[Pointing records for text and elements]
* start *

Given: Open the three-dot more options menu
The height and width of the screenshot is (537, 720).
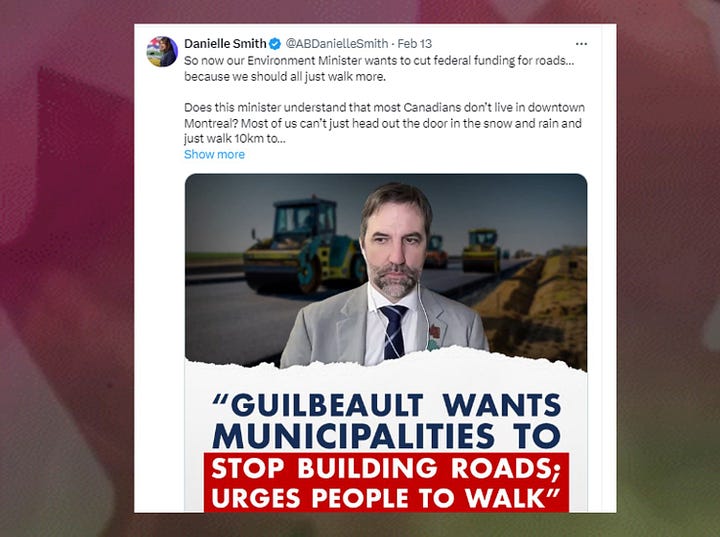Looking at the screenshot, I should click(581, 44).
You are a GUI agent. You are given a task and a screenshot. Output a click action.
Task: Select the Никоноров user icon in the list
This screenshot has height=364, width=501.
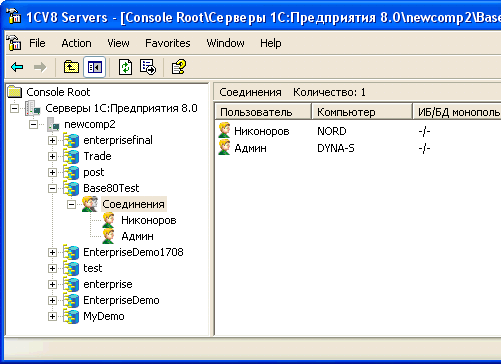(x=224, y=130)
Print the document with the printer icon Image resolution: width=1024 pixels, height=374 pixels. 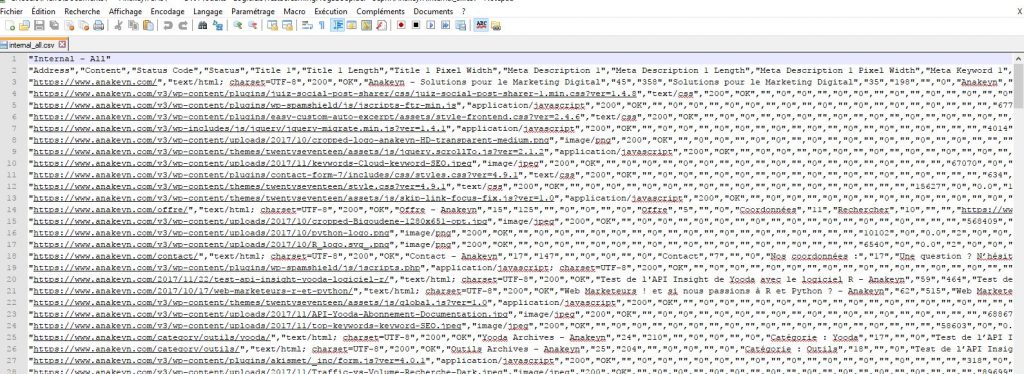click(x=98, y=25)

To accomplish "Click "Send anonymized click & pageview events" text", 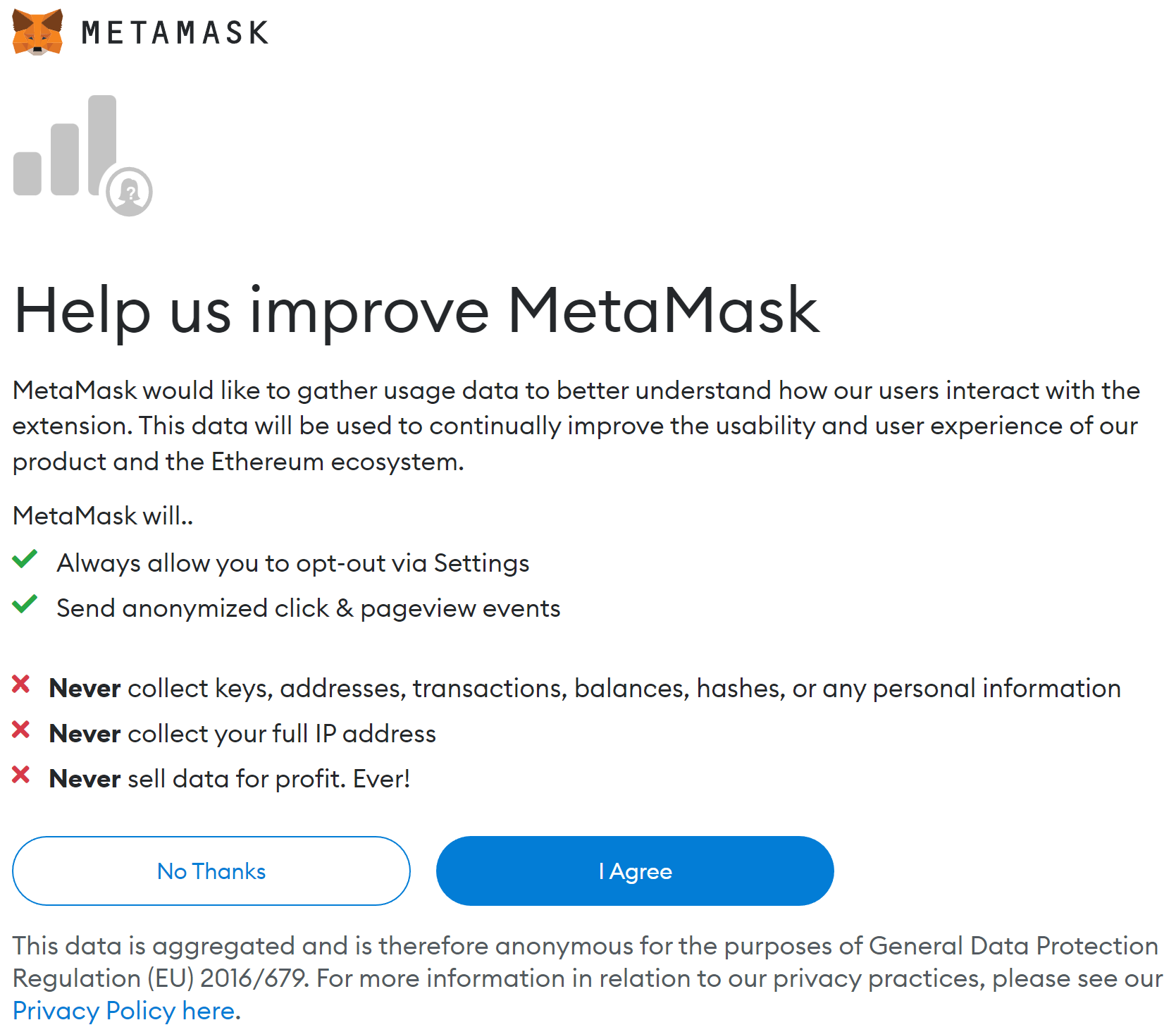I will coord(308,608).
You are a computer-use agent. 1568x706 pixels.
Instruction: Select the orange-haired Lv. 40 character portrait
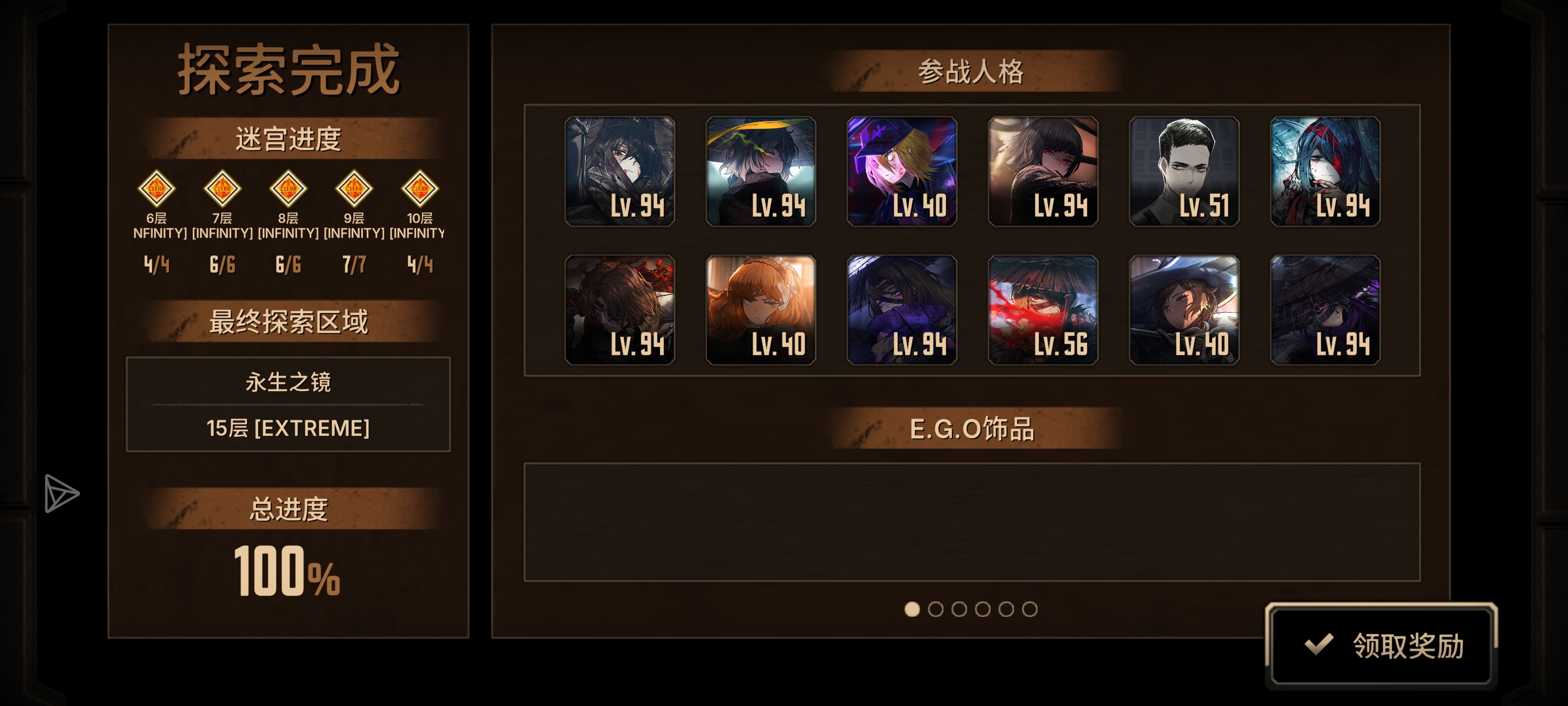(760, 310)
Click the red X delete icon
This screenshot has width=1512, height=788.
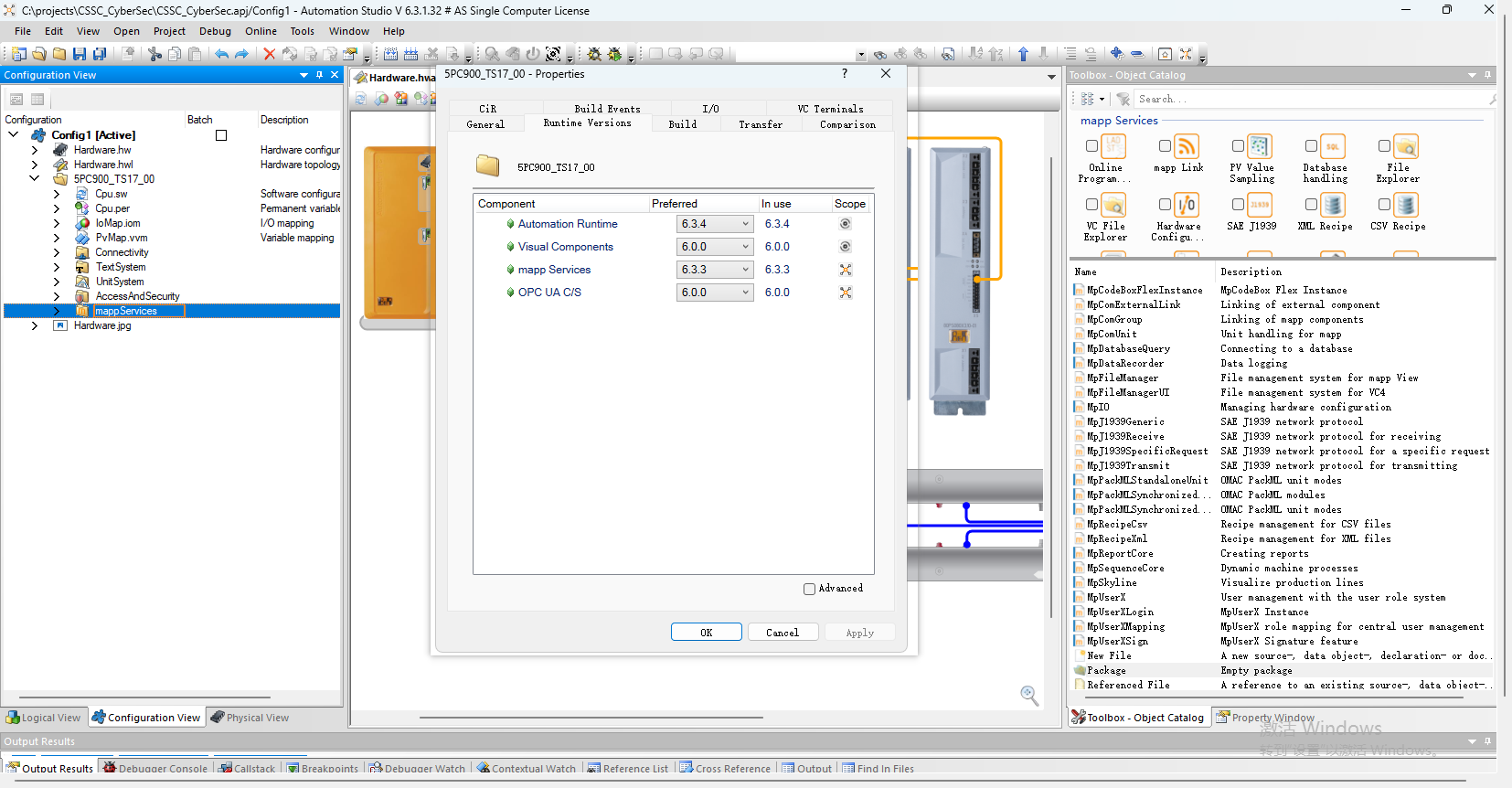[x=269, y=54]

* end *

> _Task to complete_:
Give the records starting at the line that contains "Click the red X delete icon" and ending at the end of the records as a two-column CSV with columns request and answer, one row per request, each field quoted and with line breaks turned into spaces. Leave the pictures out of the answer.

> _Response to the exercise_:
request,answer
"Click the red X delete icon This screenshot has width=1512, height=788.","[x=269, y=54]"